FGSM(Fast Gradient Sign Method)
Overview
Simple pytorch implementation of FGSM and I-FGSM
(FGSM : explaining and harnessing adversarial examples, Goodfellow et al.)
(I-FGSM : adversarial examples in the physical world, Kurakin et al.)
FGSM
I-FGSM
Dependencies
python 3.6.4
pytorch 0.3.1.post2
visdom(optional)
tensorboardX(optional)
tensorflow(optional)
Usage
- train a simple MNIST classifier
python main.py --mode train --env_name [NAME]
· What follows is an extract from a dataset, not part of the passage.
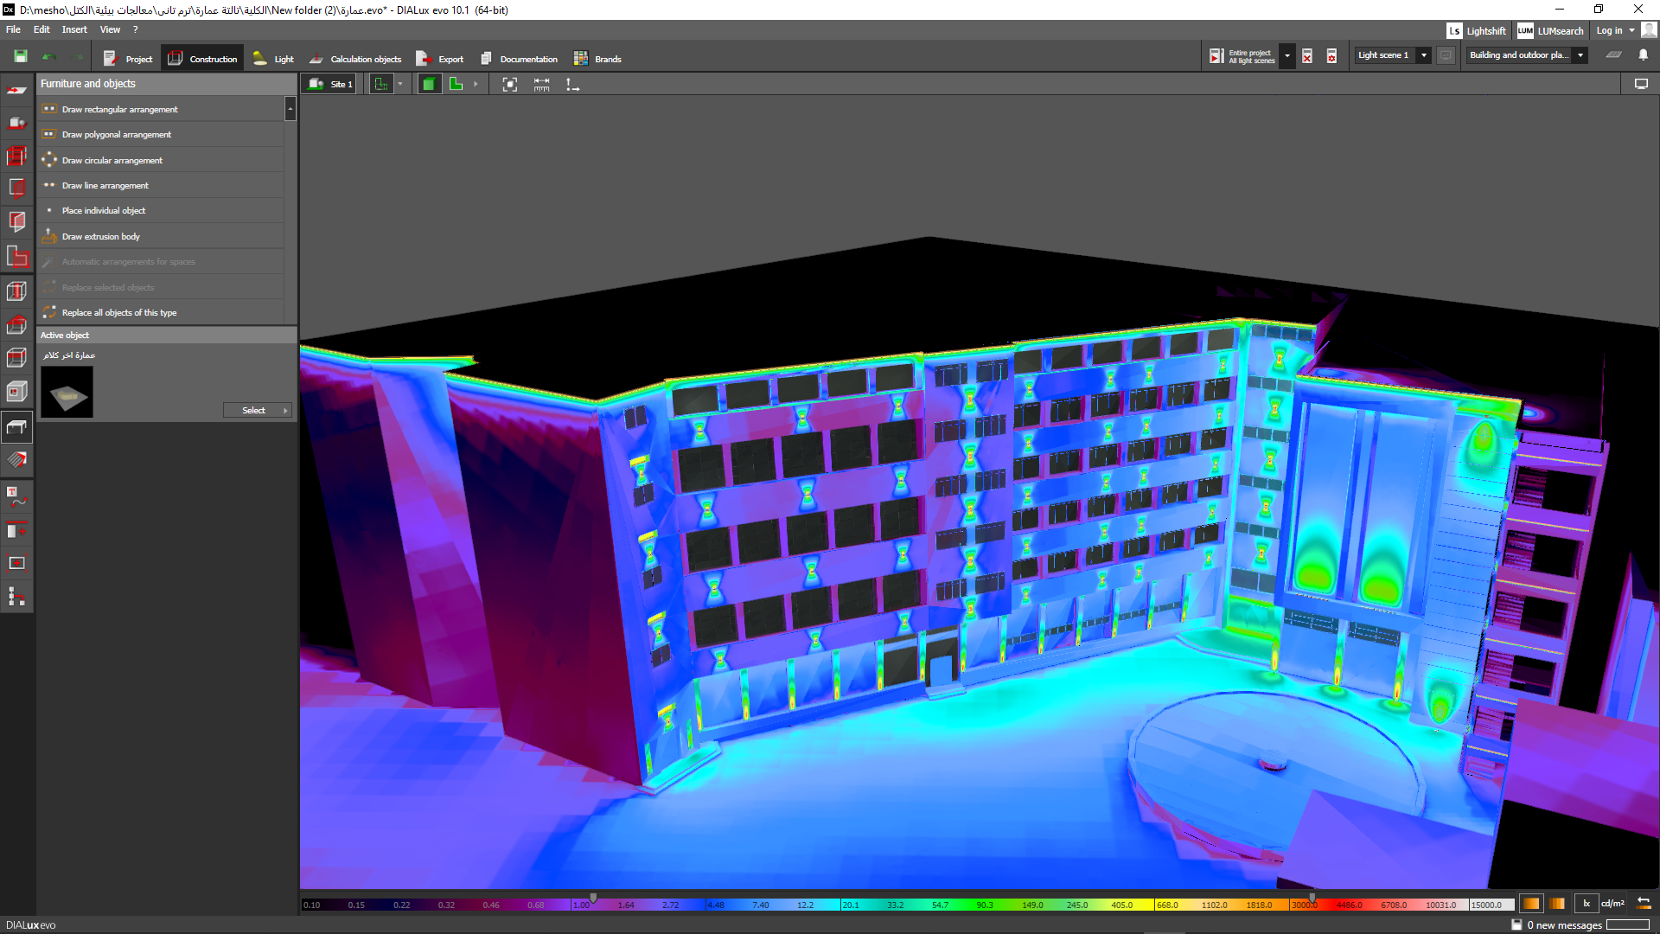Reset the false color scale icon
Viewport: 1660px width, 934px height.
pos(1644,904)
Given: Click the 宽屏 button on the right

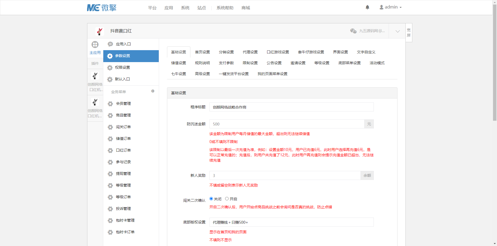Looking at the screenshot, I should pyautogui.click(x=409, y=32).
- load trained classifier, generate adversarial examples, and then see outputs in the output directory
python main.py --mode generate --iteration 1 --epsilon 0.03 --env_name [NAME] --load_ckpt best_acc.tar
- for a targeted attack, indicate target class number using
--target
argument(default is -1 for a non-targeted attack)
python main.py --mode generate --iteration 1 --epsilon 0.03 --target 3 --env_name [NAME] --load_ckpt best_acc.tar
Results
Non-targeted attack
from the left, legitimate examples, perturbed examples, and indication of perturbed images that changed predictions of the classifier, respectively
- non-targeted attack, iteration : 1, epsilon : 0.03
- non-targeted attack, iteration : 5, epsilon : 0.03
- non-targeted attack, iteration : 1, epsilon : 0.5
Targeted attack
from the left, legitimate examples, perturbed examples, and indication of perturbed images that led the classifier to predict an input as the target, respectively
- targeted attack(9), iteration : 1, epsilon : 0.03
- targeted attack(9), iteration : 5, epsilon : 0.03
- targeted attack(9), iteration : 1, epsilon : 0.5
References
- explaining and harnessing adversarial examples, Goodfellow et al.
- adversarial examples in the physical world, Kurakin et al.